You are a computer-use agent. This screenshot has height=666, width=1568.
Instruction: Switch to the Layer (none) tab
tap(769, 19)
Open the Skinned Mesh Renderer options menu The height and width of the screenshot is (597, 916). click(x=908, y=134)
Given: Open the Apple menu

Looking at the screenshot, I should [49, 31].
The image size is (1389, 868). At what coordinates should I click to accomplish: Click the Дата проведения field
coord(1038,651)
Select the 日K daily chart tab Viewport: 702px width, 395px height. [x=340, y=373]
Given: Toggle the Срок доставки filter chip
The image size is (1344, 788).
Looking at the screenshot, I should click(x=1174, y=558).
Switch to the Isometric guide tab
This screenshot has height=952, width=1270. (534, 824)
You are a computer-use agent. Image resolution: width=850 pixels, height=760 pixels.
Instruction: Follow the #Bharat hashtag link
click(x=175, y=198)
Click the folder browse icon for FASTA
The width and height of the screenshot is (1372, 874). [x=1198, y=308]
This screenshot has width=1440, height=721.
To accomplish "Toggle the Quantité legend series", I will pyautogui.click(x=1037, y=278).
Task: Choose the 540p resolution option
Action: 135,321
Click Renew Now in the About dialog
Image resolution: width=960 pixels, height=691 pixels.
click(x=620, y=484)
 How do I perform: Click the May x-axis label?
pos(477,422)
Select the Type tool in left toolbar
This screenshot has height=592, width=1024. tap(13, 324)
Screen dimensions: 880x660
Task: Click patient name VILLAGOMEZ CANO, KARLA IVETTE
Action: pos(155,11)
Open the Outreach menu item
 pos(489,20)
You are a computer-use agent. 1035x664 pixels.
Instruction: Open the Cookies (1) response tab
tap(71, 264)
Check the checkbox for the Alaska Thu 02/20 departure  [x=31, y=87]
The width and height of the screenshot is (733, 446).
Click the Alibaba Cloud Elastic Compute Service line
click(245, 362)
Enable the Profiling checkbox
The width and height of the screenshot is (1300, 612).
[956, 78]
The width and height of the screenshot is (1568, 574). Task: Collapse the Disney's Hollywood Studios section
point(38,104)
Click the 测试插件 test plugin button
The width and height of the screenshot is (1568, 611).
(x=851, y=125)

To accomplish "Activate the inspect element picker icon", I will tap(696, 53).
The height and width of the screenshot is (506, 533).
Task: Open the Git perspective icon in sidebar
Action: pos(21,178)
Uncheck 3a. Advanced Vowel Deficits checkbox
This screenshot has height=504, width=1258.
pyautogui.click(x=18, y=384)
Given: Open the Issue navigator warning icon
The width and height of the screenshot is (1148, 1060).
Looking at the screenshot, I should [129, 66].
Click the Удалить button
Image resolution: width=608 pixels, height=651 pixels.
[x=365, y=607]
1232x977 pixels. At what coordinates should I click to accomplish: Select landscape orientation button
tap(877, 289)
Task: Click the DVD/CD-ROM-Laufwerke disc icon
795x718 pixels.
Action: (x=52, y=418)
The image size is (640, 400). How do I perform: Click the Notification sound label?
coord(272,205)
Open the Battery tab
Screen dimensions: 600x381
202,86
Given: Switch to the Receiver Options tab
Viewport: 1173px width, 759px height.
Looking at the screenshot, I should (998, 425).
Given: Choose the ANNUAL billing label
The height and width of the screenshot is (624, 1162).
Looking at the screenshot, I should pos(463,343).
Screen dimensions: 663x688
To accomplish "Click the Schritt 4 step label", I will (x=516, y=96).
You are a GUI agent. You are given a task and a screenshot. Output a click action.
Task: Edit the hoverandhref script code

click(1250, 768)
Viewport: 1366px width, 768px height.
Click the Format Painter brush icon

☆ ☆ ☆

*Brief:* Copy the entire listing above line for line, keeping every character unchanged.

*The solution:*
You are a computer-use agent. This screenshot has height=666, width=1568.
Instruction: Switch to the Layer (none) tab
tap(769, 19)
Open the Skinned Mesh Renderer options menu The height and width of the screenshot is (597, 916). click(x=908, y=134)
Given: Open the Apple menu

Looking at the screenshot, I should [49, 31].
The image size is (1389, 868). At what coordinates should I click to accomplish: Click the Дата проведения field
coord(1038,651)
Select the 日K daily chart tab Viewport: 702px width, 395px height. [x=340, y=373]
Given: Toggle the Срок доставки filter chip
The image size is (1344, 788).
Looking at the screenshot, I should click(x=1174, y=558).
Switch to the Isometric guide tab
This screenshot has height=952, width=1270. (534, 824)
You are a computer-use agent. Image resolution: width=850 pixels, height=760 pixels.
Instruction: Follow the #Bharat hashtag link
click(x=175, y=198)
Click the folder browse icon for FASTA
The width and height of the screenshot is (1372, 874). [x=1198, y=308]
This screenshot has width=1440, height=721.
To accomplish "Toggle the Quantité legend series", I will pyautogui.click(x=1037, y=278).
Task: Choose the 540p resolution option
Action: 135,321
Click Renew Now in the About dialog
Image resolution: width=960 pixels, height=691 pixels.
click(x=620, y=484)
 How do I perform: Click the May x-axis label?
pos(477,422)
Select the Type tool in left toolbar
This screenshot has height=592, width=1024. tap(13, 324)
Screen dimensions: 880x660
Task: Click patient name VILLAGOMEZ CANO, KARLA IVETTE
Action: pos(155,11)
Open the Outreach menu item
 pos(489,20)
You are a computer-use agent. 1035x664 pixels.
Instruction: Open the Cookies (1) response tab
tap(71, 264)
Check the checkbox for the Alaska Thu 02/20 departure  [x=31, y=87]
The width and height of the screenshot is (733, 446).
Click the Alibaba Cloud Elastic Compute Service line
click(245, 362)
Enable the Profiling checkbox
The width and height of the screenshot is (1300, 612).
[956, 78]
The width and height of the screenshot is (1568, 574). Task: Collapse the Disney's Hollywood Studios section
point(38,104)
Click the 测试插件 test plugin button
The width and height of the screenshot is (1568, 611).
(x=851, y=125)

To accomplish "Activate the inspect element picker icon", I will tap(696, 53).
The height and width of the screenshot is (506, 533).
Task: Open the Git perspective icon in sidebar
Action: pos(21,178)
Uncheck 3a. Advanced Vowel Deficits checkbox
This screenshot has height=504, width=1258.
pyautogui.click(x=18, y=384)
Given: Open the Issue navigator warning icon
The width and height of the screenshot is (1148, 1060).
Looking at the screenshot, I should [129, 66].
Click the Удалить button
Image resolution: width=608 pixels, height=651 pixels.
[x=365, y=607]
1232x977 pixels. At what coordinates should I click to accomplish: Select landscape orientation button
tap(877, 289)
Task: Click the DVD/CD-ROM-Laufwerke disc icon
795x718 pixels.
Action: (x=52, y=418)
The image size is (640, 400). How do I perform: Click the Notification sound label?
coord(272,205)
Open the Battery tab
Screen dimensions: 600x381
202,86
Given: Switch to the Receiver Options tab
Viewport: 1173px width, 759px height.
Looking at the screenshot, I should (998, 425).
Given: Choose the ANNUAL billing label
The height and width of the screenshot is (624, 1162).
Looking at the screenshot, I should pos(463,343).
Screen dimensions: 663x688
To accomplish "Click the Schritt 4 step label", I will (x=516, y=96).
You are a GUI agent. You are given a task and a screenshot. Output a click action.
Task: Edit the hoverandhref script code

click(1250, 768)
Viewport: 1366px width, 768px height.
Click the Format Painter brush icon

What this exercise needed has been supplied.